===== Text to read

Question

Find the value of the expression given below,
$\dfrac{{{a}^{3}}-27}{5{{a}^{2}}-16a+3}\div \dfrac{{{a}^{2}}+3a+9}{25{{a}^{2}}-1}$
A.5a – 1
B.5a + 1
C.a + 1
D.a – 1

Answer 1

Hint:Use the formulae $\dfrac{a}{b}\div \dfrac{c}{d}=\dfrac{a}{b}\times \dfrac{d}{c}$, ${{a}^{3}}-{{b}^{3}}=\left( a-b \right)\times \left( {{a}^{2}}+ab+{{b}^{2}} \right)$ , and ${{a}^{2}}-{{b}^{2}}=\left( a+b \right)\times \left( a-b \right)$ in the given expression and then solve the quadratic expression $5{{a}^{2}}-16a+3$ present in the denominator by replacing -16a by (- 15a – a) and after simplification you will get the final answer.

Complete step by step answer:
To solve the given expression we will write it down first and assume it as ‘S’, therefore we will get,
$S=\dfrac{{{a}^{3}}-27}{5{{a}^{2}}-16a+3}\div \dfrac{{{a}^{2}}+3a+9}{25{{a}^{2}}-1}$ …………………………………………………….. (1)

==========

▶ **Required work**
**A)** Translate this sentence from the algebra problem into Spanish: "Find the value of the expression given below"
**B)** From the algebra problem, reproduce the stretch from "Find the value" through "the final answer." word for word.

===== Records supplied

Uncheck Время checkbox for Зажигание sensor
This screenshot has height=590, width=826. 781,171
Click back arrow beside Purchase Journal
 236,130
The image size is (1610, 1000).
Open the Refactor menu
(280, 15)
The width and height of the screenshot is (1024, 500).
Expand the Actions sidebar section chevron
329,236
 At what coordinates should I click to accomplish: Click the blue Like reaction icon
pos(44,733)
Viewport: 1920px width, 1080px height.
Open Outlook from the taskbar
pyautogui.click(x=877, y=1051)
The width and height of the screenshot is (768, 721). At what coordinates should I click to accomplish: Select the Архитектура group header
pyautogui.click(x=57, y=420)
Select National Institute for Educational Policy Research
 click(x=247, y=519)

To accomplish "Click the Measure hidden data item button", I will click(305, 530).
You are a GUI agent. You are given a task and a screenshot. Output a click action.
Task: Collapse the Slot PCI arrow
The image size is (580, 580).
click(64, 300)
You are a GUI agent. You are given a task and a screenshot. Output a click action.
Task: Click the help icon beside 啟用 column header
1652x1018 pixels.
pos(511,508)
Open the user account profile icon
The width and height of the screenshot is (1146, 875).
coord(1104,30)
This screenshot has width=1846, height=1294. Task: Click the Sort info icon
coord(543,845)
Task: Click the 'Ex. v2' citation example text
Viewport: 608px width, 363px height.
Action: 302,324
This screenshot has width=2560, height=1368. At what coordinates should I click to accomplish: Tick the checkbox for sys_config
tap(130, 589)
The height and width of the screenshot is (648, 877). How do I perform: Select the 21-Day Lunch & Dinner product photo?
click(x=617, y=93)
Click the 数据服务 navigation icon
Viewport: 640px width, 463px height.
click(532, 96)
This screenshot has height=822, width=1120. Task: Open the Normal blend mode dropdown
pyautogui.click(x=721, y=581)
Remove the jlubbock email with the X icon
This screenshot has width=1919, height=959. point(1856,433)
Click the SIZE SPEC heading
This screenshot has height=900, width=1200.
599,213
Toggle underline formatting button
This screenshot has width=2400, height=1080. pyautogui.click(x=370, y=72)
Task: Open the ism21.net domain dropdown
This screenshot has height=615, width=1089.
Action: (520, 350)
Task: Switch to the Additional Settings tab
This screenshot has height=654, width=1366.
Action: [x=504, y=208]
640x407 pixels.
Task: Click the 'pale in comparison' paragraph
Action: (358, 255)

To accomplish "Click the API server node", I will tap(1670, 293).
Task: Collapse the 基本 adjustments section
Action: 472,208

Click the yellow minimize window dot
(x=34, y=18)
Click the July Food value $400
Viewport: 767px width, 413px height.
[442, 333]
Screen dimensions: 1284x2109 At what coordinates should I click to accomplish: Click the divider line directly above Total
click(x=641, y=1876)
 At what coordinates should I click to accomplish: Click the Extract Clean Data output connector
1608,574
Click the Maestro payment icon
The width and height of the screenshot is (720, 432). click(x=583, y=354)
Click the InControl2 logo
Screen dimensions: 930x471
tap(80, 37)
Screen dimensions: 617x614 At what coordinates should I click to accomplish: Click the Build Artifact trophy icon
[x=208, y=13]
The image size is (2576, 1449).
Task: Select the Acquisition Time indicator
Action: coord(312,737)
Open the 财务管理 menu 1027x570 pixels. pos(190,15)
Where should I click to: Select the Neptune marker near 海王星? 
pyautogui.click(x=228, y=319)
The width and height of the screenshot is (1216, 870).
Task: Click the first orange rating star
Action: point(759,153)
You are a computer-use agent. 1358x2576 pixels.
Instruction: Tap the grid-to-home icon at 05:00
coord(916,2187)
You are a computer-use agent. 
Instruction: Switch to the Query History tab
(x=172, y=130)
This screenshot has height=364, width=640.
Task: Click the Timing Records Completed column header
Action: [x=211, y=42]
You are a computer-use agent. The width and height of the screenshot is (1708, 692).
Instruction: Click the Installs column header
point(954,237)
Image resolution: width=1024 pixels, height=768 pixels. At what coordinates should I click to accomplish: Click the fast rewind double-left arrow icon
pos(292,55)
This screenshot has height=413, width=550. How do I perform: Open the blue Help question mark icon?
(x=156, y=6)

==========

▶ **Responses for each task**
**A)** Halla el valor de la expresión que se da a continuación

**B)**
Find the value of the expression given below,
$\dfrac{{{a}^{3}}-27}{5{{a}^{2}}-16a+3}\div \dfrac{{{a}^{2}}+3a+9}{25{{a}^{2}}-1}$
A.5a – 1
B.5a + 1
C.a + 1
D.a – 1

Answer 1

Hint:Use the formulae $\dfrac{a}{b}\div \dfrac{c}{d}=\dfrac{a}{b}\times \dfrac{d}{c}$, ${{a}^{3}}-{{b}^{3}}=\left( a-b \right)\times \left( {{a}^{2}}+ab+{{b}^{2}} \right)$ , and ${{a}^{2}}-{{b}^{2}}=\left( a+b \right)\times \left( a-b \right)$ in the given expression and then solve the quadratic expression $5{{a}^{2}}-16a+3$ present in the denominator by replacing -16a by (- 15a – a) and after simplification you will get the final answer.